The pursuit of a gold talisman can be exciting, exhilarating, exhausting and ... corrupting. That, of course, is one of the morals of The Lord of the Rings: The Fellowship of the Ring, with 13 nominations, the most-nominated film heading into Sunday's 74th Annual Academy Awards. But it could also serve as an epitaph for this year's rough-and-tumble Oscar race, one of the most unpredictable contests in recent memory.

Here is an excerpt from Gregg Kilday's article:


With an early Christmas present in the form of Golden Globe nominations from the Hollywood Foreign Press Assn., two potential front-runners finally emerged. Mind -- whose inclusion on the list was not so surprising -- and Rings, which had overcome more than a few odds to win over critics and audiences alike.

Easily the riskiest business proposition among the five best picture nominees, director Peter Jackson's adaptation of the J.R.R. Tolkien classic -- the first installment in a back-to-back-to-back trilogy -- Rings, by virtue of its cinematic ambition, has overcome much of the Academy's resistance to cinematic fantasy. But whether it can go all the way Sunday night is quite another question.
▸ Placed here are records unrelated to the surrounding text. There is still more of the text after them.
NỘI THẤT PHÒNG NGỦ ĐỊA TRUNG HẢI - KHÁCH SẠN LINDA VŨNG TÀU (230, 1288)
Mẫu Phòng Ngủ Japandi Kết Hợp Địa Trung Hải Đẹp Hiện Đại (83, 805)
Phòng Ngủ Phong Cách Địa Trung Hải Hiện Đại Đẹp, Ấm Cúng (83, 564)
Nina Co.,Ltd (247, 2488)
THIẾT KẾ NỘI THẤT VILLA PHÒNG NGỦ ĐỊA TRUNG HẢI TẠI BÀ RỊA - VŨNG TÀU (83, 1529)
Rings already appears likely to be the Star Wars of its generation. Nearly 25 years ago, when George Lucas' Star Wars burst onto the scene, it captured 10 nominations. Like Rings, it earned noms for best pic, best director and even a best supporting actor -- Alec Guinness in the case of Star Wars, Ian McKellen in the case of Rings. But Star Wars had to settle for six technical Oscars as well as a special award for its sound effects. In 1978, Annie Hall took home best picture honors.